--- Task requirements ---
[a] Reproduce the part of the document extract that begins with the words "Titles and publication" and ends with the words "a 21st-century spin.", matching it character for character.
[b] Duplicate the records word for word, starting at the line that contains "Screen dimensions: 512x256" and ending at the line that contains "Action: point(338,275)", including both of those lines. Leave out the pictures.

Titles and publication dates (Hardy Boys Super Mysteries)
| # | Title | Publication date |
|---|---|---|
| 1 | Terror on Tour | June 5, 2007 |
| 2 | Danger Overseas | May 6, 2008 |
| 3 | Club Dread | May 5, 2009 |
| 4 | Gold Medal Murder | July 6, 2010 |
| 5 | Bonfire Masquerade | July 12, 2011 |
| 6 | Stage Fright | July 10, 2012 |

==Graphic novels==
Beginning in 2005, Papercutz began issuing a new series of Nancy Drew graphic novels as an offshoot of the Girl Detective series. The series is edited by Jim Salicrup, written by Stefan Petrucha, and illustrated by Sho Murase. All the storylines are completely new. The manga-style illustrations and technical allusions (Nancy's hybrid car, George's tablet PC) give Nancy and her friends a 21st-century spin.

There are several nods and tie-ins to other Nancy Drew media. In The Old Fashioned Mystery of The Haunted Dollhouse, the citizens of River Heights dresses up as if they were in the 1930s to celebrate an event. In Global Warming, Dr. Craven from Her Interactive's PC game The Creature of Kapu Cave appears. The Dana Girls and their friends appear in both High School Musical Mystery and High School Musical Mystery Part 2: The Lost Verse, initially as rivals to Nancy, though they eventually team up to solve the mystery.

The series also has continuity, and several multi-issue cases. Issues #9-11 (Ghost in the Machinery, The Disoriented Express, Monkey-Wrench Blues) form "The High Miles Mystery" trilogy; Issues #17 and #18 (Night of the Living Chatchke and City Under the Basement) form a two-part storyline; and Issues #20 and #21 (High School Musical Mystery and High School Musical Mystery Part 2: The Lost Verse) form The High School Musical Mystery, which also features fellow Stratemeyer Syndicate series The Dana Girls.

--- Listed records ---
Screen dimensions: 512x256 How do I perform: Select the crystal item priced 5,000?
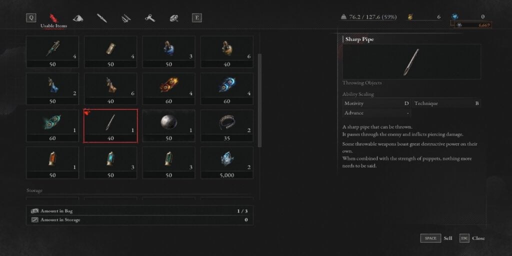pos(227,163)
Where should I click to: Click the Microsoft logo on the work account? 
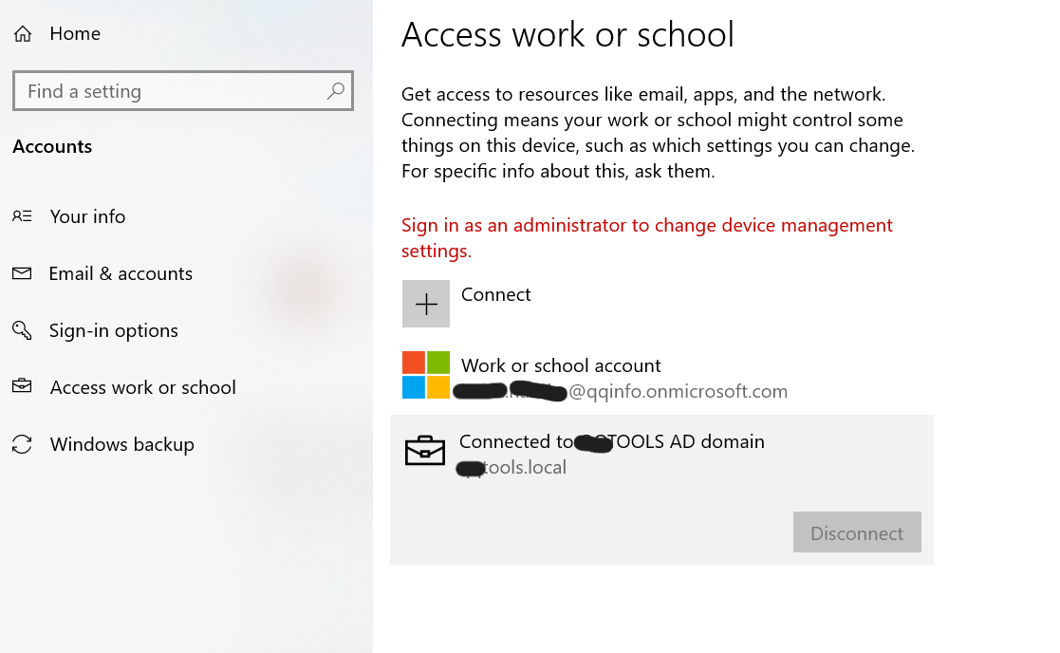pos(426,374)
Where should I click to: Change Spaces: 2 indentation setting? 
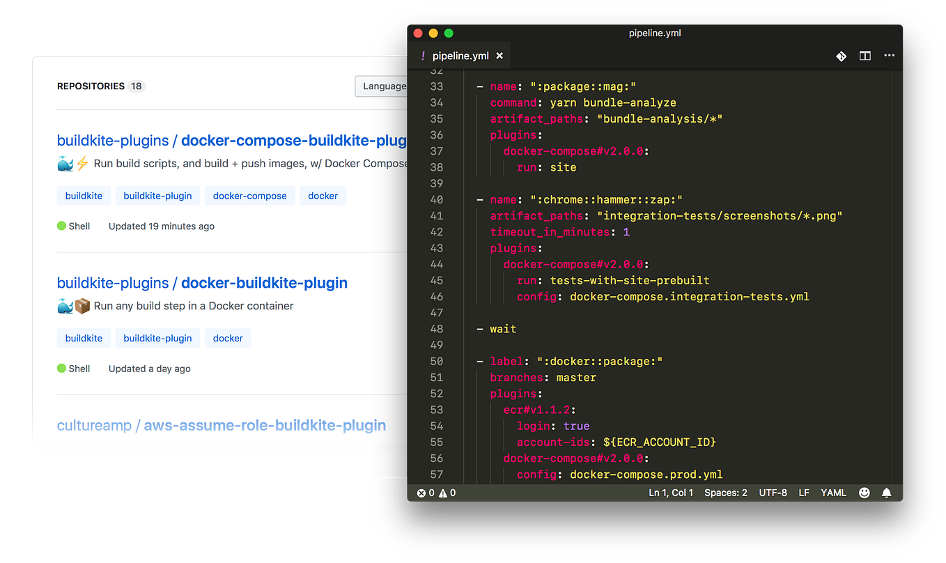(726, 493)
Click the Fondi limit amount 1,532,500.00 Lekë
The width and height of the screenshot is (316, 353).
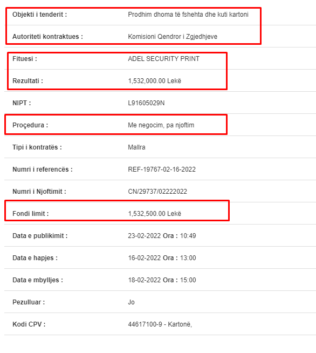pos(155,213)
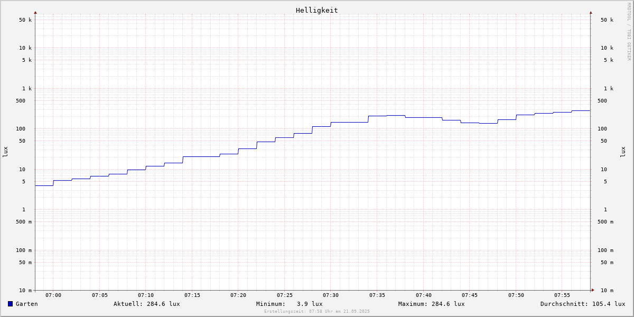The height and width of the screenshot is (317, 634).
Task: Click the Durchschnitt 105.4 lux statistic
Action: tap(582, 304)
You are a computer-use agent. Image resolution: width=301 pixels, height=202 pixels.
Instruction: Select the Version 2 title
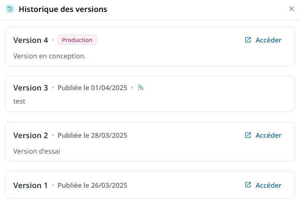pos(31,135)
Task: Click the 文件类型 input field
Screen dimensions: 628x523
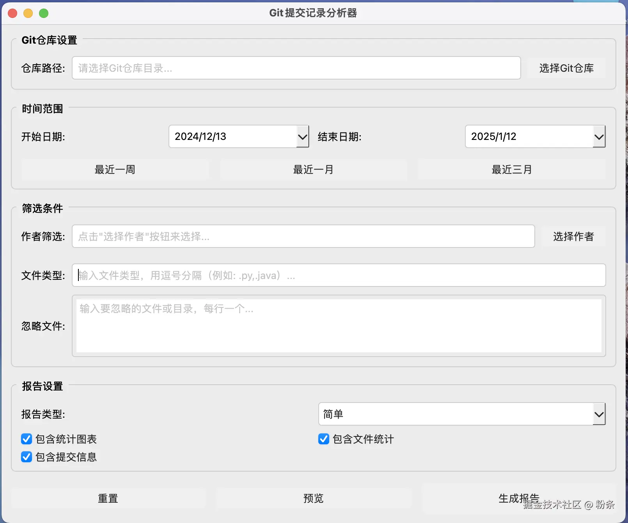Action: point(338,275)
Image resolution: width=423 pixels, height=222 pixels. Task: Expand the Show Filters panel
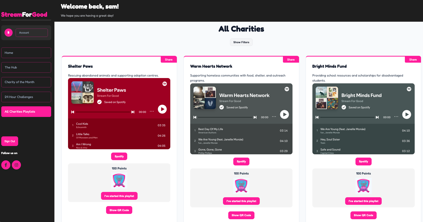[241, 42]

---

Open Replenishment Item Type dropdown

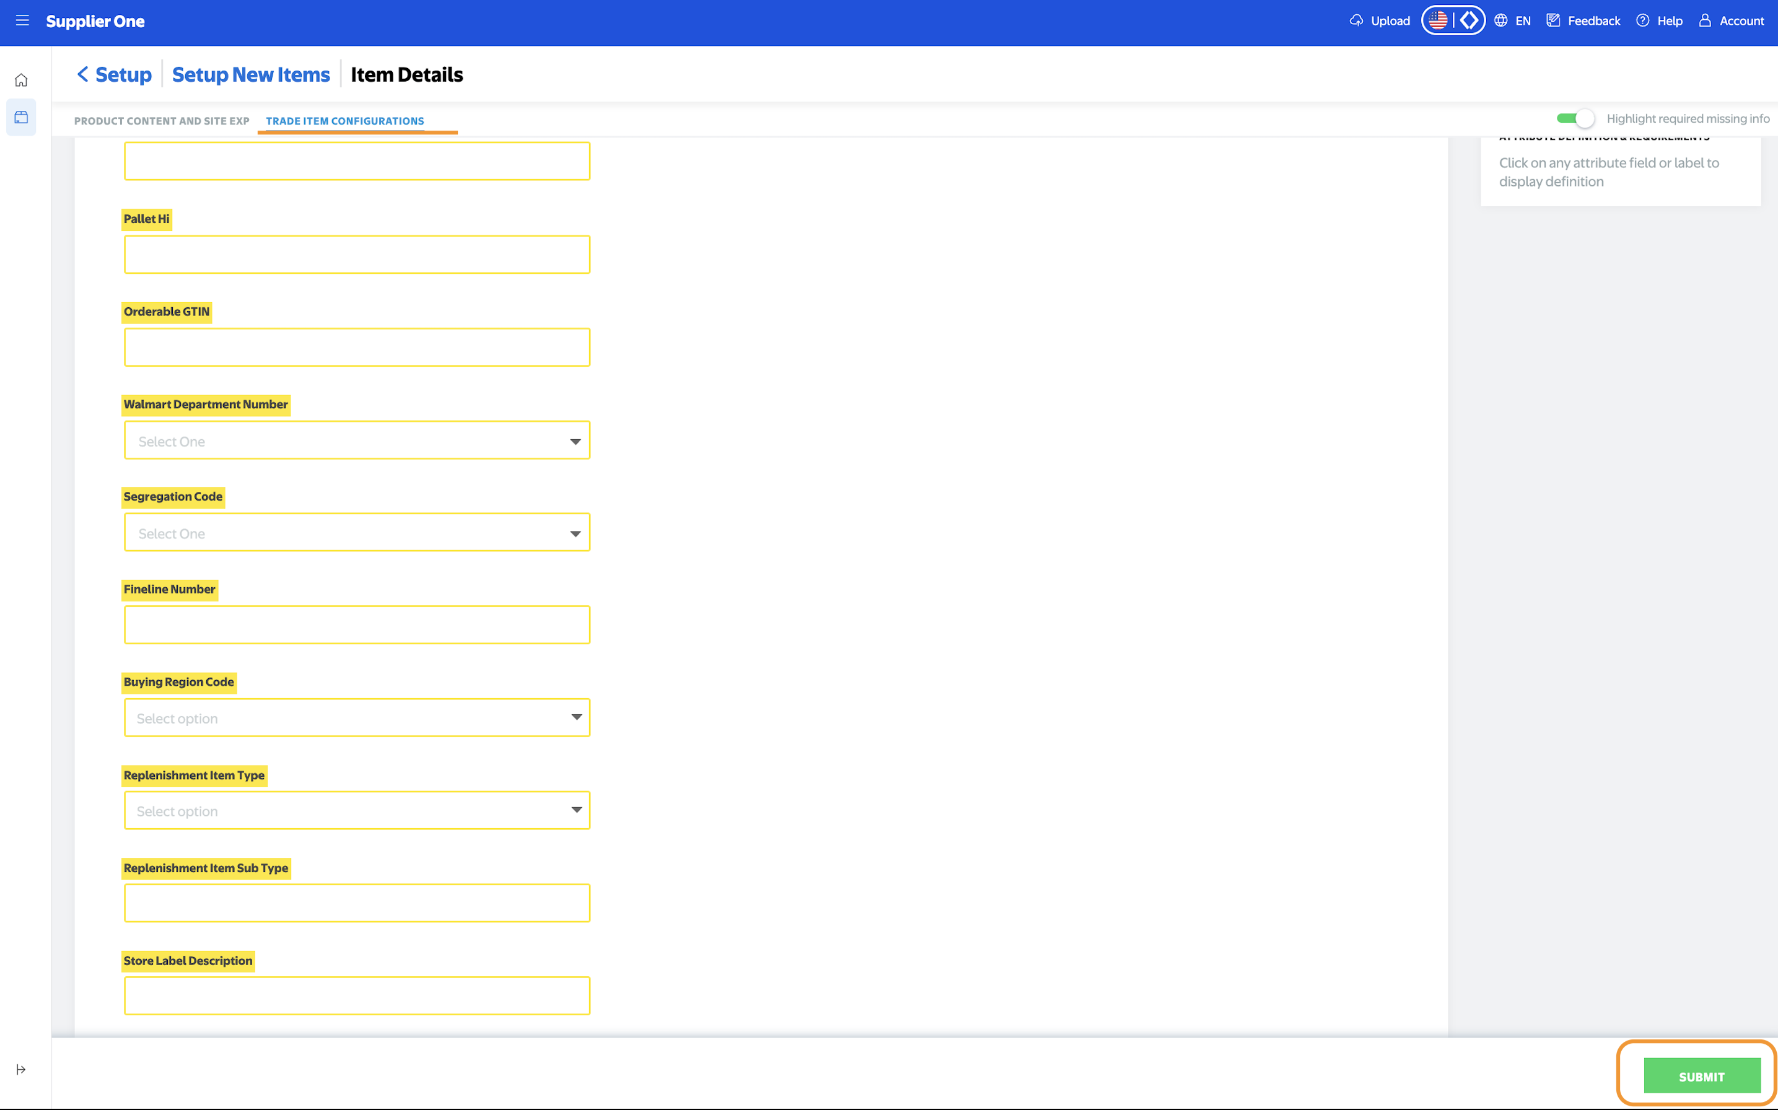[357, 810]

--- Set of answers ---
[a]
Titles and publication dates (Hardy Boys Super Mysteries)
| # | Title | Publication date |
|---|---|---|
| 1 | Terror on Tour | June 5, 2007 |
| 2 | Danger Overseas | May 6, 2008 |
| 3 | Club Dread | May 5, 2009 |
| 4 | Gold Medal Murder | July 6, 2010 |
| 5 | Bonfire Masquerade | July 12, 2011 |
| 6 | Stage Fright | July 10, 2012 |

==Graphic novels==
Beginning in 2005, Papercutz began issuing a new series of Nancy Drew graphic novels as an offshoot of the Girl Detective series. The series is edited by Jim Salicrup, written by Stefan Petrucha, and illustrated by Sho Murase. All the storylines are completely new. The manga-style illustrations and technical allusions (Nancy's hybrid car, George's tablet PC) give Nancy and her friends a 21st-century spin.

[b]
Screen dimensions: 512x256 How do I perform: Select the crystal item priced 5,000?
pos(227,163)
Where should I click to: Click the Microsoft logo on the work account? 
pos(426,374)
Where should I click to: Change Spaces: 2 indentation setting? 
(726, 493)
Click the Fondi limit amount 1,532,500.00 Lekë
The width and height of the screenshot is (316, 353).
pos(155,213)
The height and width of the screenshot is (317, 634).
Task: Click the Durchschnitt 105.4 lux statistic
Action: tap(582, 304)
You are a computer-use agent. Image resolution: width=301 pixels, height=202 pixels.
Instruction: Select the Version 2 title
pos(31,135)
Task: Click the 文件类型 input field
Screen dimensions: 628x523
Action: point(338,275)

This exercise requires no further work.